- DIRECTIONS FOR THIS TASK
Return the stretch of data from the line containing "Image resolution: width=764" through the line containing "click(162, 348)", copying every line exactly and including both end lines.

- LISTED RECORDS
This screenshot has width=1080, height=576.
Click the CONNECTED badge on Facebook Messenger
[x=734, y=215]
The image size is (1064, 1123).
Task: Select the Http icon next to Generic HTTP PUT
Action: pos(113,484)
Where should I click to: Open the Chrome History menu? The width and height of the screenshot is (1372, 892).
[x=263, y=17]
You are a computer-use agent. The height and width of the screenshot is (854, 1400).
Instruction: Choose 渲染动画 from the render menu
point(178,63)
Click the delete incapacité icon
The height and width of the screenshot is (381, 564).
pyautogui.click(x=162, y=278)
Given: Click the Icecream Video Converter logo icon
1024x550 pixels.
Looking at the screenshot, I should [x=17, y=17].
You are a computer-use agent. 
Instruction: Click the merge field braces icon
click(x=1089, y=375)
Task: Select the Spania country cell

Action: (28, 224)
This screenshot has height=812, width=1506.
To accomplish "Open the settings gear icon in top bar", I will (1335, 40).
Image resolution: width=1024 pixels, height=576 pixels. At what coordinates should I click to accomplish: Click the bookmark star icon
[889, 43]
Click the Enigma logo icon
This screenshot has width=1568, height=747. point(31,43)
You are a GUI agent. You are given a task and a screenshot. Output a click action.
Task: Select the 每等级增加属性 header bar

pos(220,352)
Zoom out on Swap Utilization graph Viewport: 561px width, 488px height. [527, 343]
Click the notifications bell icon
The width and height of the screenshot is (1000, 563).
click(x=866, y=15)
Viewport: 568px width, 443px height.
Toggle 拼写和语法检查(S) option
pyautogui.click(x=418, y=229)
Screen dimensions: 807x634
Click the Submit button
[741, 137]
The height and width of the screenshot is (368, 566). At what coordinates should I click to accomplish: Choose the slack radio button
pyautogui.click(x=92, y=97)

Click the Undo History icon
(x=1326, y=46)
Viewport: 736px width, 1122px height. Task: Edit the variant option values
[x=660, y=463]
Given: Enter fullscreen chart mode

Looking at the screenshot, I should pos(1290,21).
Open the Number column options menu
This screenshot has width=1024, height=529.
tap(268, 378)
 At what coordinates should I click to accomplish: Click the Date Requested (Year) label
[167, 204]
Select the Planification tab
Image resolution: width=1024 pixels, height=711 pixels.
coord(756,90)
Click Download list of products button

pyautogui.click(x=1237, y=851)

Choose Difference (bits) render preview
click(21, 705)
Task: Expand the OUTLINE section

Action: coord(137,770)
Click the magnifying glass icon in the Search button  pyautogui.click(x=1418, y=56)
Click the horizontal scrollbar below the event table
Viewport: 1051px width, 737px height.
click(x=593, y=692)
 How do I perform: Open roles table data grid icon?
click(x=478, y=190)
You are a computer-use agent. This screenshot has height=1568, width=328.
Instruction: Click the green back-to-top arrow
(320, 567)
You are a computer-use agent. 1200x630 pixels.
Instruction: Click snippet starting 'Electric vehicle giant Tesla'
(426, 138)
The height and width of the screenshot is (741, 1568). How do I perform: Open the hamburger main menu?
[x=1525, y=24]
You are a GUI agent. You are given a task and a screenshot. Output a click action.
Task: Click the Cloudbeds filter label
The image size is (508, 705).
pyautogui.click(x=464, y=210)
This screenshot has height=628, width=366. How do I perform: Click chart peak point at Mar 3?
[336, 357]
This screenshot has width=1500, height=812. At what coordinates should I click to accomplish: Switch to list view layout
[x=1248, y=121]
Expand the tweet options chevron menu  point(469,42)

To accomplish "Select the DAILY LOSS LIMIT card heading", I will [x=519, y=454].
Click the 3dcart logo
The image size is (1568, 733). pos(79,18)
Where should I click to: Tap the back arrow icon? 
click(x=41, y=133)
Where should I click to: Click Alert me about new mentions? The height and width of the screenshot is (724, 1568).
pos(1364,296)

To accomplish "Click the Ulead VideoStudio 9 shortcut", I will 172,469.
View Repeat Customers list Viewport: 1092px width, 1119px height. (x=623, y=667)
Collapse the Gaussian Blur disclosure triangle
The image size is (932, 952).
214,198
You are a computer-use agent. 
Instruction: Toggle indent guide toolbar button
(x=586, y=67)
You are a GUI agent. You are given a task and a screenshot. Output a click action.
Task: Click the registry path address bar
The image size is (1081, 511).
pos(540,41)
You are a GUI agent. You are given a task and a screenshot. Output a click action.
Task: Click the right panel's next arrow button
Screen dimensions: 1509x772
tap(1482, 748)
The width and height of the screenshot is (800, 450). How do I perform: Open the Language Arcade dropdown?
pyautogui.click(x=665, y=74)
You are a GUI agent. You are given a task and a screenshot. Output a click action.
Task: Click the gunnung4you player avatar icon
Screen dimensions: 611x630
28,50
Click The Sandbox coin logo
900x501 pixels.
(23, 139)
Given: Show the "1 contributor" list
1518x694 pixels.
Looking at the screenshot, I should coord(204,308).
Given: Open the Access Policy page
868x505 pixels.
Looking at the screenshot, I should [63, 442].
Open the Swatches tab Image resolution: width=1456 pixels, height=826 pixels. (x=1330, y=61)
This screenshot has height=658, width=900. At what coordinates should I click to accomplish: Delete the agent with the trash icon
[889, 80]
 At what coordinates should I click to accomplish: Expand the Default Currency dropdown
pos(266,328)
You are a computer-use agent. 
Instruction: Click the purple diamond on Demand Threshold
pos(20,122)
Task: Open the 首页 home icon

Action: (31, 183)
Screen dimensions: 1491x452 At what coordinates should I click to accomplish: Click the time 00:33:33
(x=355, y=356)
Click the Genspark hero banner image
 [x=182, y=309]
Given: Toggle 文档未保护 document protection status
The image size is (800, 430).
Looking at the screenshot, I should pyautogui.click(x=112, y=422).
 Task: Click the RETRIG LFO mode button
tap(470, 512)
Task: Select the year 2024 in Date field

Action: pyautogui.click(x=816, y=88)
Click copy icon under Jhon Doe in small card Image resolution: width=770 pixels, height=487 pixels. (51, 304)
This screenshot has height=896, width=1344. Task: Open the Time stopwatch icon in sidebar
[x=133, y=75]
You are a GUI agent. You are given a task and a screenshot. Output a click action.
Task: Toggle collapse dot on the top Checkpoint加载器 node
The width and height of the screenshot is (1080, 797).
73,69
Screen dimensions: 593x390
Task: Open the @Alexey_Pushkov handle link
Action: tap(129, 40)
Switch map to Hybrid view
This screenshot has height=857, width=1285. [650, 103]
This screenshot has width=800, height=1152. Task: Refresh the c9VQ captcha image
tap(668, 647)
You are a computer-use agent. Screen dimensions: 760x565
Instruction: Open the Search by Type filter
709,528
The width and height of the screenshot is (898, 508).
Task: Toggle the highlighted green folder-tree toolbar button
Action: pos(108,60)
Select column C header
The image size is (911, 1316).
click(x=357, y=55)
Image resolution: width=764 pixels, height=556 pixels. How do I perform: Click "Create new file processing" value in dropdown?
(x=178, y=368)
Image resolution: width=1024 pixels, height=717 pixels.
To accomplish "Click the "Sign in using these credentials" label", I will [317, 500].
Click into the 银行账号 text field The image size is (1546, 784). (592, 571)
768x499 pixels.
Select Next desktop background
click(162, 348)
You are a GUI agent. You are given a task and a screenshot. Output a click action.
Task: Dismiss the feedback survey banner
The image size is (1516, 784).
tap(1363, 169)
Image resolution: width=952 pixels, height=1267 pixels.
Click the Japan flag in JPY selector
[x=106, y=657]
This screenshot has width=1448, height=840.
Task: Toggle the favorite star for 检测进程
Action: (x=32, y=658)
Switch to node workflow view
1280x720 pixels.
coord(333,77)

- FULL SOLUTION
Image resolution: width=764 pixels, height=556 pixels. How do I perform: Click "Create new file processing" value in dropdown?
(x=178, y=368)
Image resolution: width=1024 pixels, height=717 pixels.
To accomplish "Click the "Sign in using these credentials" label", I will [317, 500].
Click into the 银行账号 text field The image size is (1546, 784). (592, 571)
768x499 pixels.
Select Next desktop background
click(162, 348)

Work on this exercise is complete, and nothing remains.